Validate environment, should be minimum 4G:

$ docker info | grep "Total Memory"
or
$ podman info | grep "memTotal"

Install Vespa CLI:

$ brew install vespa-cli

For local deployment using docker image:

$ vespa config set target local

Pull and start the vespa docker container image:

$ docker pull vespaengine/vespa
$ docker run --detach --name vespa --hostname vespa-container \
  --publish 127.0.0.1:8080:8080 --publish 127.0.0.1:19071:19071 \
  vespaengine/vespa

Download this sample application:

$ vespa clone model-inference myapp && cd myapp

Build the application package:

$ mvn clean package -U

Verify that configuration service (deploy api) is ready:

$ vespa status deploy --wait 300

Deploy the application:

$ vespa deploy --wait 300

Deployment note

It is possible to deploy this app to Vespa Cloud.

Wait for the application endpoint to become available:

$ vespa status --wait 300

Test the application - run Vespa System Tests which executes a set of basic tests to verify that the application is working as expected:

$ vespa test src/test/application/tests/system-test/model-inference-test.json

Using the REST APIs directly In the following examples we use vespa CLI's curl option, it manages the endpoint url, local or cloud.

List the available models:

$ vespa curl /model-evaluation/v1/

Details of model the transformer model:

$ vespa curl /model-evaluation/v1/transformer

Evaluating the model:

$ vespa curl -- \
  --data-urlencode "input=[[1,2,3]]" \
  --data-urlencode "format.tensors=short" \
  /model-evaluation/v1/transformer/eval

The input here is using literal short form.

Test the application - Java API in a handler

$ vespa curl -- \
  --data-urlencode "input={{x:0}:1,{x:1}:2,{x:2}:3}" \
  --data-urlencode "model=transformer" \
  /models/

The input here is:

    { {x:0}:1, {x:1}:2, {x:2}:3 }

The model expects type tensor(d0[],d1[]), but the handler transforms the tensor to the correct shape before evaluating the model.

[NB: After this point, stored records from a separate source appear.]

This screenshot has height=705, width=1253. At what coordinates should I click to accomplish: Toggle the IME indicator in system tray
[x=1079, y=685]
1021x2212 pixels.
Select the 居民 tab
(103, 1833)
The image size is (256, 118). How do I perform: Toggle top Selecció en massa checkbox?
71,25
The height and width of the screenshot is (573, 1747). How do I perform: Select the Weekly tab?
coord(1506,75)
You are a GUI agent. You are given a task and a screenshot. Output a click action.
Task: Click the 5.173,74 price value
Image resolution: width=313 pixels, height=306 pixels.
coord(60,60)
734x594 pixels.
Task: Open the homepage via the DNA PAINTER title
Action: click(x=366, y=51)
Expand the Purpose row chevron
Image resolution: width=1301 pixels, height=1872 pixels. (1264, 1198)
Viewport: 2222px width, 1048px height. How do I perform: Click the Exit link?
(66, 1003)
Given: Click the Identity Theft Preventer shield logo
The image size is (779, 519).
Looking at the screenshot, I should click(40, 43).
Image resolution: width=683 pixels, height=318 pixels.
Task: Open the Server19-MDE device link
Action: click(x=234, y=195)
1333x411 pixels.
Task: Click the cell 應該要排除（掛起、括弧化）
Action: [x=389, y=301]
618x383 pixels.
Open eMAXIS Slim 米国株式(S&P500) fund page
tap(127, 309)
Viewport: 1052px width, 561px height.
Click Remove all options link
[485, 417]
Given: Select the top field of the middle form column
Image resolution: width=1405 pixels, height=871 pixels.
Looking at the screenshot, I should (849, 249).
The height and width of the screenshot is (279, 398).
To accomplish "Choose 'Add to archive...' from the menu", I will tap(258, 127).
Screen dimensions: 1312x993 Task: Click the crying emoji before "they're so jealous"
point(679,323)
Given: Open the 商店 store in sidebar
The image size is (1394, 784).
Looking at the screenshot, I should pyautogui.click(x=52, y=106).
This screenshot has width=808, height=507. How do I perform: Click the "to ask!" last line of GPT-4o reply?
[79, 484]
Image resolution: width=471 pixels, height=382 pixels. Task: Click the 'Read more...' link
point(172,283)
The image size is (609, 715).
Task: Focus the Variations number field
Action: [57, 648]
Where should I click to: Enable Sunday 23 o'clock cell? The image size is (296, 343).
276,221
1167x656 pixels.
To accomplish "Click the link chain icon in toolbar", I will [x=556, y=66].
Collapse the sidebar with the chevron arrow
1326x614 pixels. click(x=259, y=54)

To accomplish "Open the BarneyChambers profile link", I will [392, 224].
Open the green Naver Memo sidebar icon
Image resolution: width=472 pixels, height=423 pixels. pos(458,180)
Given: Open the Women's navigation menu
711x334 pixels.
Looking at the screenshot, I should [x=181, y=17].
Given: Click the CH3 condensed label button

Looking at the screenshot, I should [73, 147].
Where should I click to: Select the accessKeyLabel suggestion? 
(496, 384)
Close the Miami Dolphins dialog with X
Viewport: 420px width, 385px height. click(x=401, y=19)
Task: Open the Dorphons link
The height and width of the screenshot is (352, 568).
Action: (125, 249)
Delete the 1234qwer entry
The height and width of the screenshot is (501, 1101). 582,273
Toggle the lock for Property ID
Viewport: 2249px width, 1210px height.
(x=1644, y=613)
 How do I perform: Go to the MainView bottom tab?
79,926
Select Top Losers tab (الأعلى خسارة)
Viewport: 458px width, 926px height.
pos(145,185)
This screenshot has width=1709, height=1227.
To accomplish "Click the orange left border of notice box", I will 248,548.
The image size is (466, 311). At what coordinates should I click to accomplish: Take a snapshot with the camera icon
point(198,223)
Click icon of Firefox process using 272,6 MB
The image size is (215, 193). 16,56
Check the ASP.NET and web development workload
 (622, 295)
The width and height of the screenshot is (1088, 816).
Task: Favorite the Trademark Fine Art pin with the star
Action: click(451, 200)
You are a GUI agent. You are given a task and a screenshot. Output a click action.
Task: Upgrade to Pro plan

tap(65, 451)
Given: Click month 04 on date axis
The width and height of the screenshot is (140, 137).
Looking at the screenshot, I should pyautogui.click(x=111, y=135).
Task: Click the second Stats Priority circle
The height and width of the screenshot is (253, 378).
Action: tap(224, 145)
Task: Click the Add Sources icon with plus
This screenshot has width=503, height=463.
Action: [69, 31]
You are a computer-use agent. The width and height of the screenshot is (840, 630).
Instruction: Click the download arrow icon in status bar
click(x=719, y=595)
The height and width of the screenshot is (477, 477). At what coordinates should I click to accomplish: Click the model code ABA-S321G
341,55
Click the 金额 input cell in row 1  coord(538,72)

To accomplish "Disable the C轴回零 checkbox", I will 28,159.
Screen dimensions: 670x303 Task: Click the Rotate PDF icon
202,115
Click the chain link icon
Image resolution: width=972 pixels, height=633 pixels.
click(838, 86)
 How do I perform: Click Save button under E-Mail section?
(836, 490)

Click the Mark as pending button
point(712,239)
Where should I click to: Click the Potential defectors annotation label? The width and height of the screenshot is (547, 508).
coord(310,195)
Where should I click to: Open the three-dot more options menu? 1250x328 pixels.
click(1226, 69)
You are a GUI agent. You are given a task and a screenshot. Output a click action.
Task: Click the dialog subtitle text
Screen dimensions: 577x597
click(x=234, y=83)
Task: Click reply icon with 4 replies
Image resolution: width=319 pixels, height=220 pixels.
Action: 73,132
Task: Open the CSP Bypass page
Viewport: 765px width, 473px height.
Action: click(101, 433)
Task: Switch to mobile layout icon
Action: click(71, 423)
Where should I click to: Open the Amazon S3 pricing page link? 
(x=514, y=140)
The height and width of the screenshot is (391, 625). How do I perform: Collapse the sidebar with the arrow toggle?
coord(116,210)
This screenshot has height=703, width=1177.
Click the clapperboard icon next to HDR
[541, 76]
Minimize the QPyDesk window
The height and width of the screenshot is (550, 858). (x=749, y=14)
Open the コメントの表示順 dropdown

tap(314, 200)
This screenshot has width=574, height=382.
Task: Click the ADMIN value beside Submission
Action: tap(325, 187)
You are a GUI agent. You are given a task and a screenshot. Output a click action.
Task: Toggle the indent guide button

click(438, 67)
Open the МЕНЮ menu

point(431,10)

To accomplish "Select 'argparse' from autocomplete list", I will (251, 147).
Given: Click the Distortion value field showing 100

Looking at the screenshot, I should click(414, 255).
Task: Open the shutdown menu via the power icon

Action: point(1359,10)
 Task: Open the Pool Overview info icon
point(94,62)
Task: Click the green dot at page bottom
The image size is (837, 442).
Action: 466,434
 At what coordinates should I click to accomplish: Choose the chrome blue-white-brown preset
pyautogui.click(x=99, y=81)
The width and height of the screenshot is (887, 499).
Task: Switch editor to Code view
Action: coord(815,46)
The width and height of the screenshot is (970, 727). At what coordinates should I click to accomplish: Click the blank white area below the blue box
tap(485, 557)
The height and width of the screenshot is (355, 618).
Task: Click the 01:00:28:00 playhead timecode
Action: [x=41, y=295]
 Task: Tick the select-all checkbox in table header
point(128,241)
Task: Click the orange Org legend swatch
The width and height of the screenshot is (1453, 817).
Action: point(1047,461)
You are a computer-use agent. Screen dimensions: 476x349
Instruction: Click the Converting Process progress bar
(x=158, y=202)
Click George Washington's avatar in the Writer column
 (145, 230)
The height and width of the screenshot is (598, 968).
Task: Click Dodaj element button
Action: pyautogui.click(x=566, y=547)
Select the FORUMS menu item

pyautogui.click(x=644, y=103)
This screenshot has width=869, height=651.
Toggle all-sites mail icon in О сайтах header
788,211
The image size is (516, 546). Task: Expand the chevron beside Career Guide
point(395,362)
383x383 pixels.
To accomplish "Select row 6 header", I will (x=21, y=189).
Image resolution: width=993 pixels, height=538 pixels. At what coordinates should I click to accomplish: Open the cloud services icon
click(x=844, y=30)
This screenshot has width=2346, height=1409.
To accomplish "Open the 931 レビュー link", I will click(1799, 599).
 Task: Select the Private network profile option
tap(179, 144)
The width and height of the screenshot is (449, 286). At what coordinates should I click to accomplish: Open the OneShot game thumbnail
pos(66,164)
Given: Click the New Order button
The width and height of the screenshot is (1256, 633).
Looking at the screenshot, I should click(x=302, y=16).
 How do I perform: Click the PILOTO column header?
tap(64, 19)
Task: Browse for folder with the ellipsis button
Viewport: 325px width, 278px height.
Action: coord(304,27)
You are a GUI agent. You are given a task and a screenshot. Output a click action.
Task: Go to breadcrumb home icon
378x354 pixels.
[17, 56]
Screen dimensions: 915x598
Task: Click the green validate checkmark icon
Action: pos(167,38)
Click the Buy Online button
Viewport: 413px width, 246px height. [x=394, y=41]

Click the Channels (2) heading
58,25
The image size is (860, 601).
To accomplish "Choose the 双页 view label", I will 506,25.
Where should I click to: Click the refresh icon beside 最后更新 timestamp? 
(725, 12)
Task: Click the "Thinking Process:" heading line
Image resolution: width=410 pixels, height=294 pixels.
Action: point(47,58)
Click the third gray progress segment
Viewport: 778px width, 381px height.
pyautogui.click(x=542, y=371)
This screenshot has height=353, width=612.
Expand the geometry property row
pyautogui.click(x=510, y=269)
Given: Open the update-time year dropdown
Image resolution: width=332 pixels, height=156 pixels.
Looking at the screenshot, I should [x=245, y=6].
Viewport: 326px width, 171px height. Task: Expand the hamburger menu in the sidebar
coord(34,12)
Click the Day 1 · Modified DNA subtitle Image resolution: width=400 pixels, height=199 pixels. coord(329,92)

Test the document processor

Feed documents:

$ vespa feed feed.json

The MyDocumentProcessor document processor uses the transformer model to generate embeddings that are stored in the content cluster.

Test the searchers

$ vespa curl -- \
  --data-urlencode "input={{x:0}:1,{x:1}:2,{x:2}:3}" \
  --data-urlencode "searchChain=mychain" \
  /search/

This issues a search for the same input as above:

    { {x:0}:1, {x:1}:2, {x:2}:3 }

The MySearcher searcher uses the transformer model to translate to an embedding, which is sent to the backend. A simple dot product between the embeddings of the query and documents are performed, and the documents are initially sorted in descending order.

The MyPostProcessingSearcher searcher uses the pairwise_ranker model to compare each document against each other, something that can't be done on the back end before determining the final rank order.

Shutdown and remove the container

$ docker rm -f vespa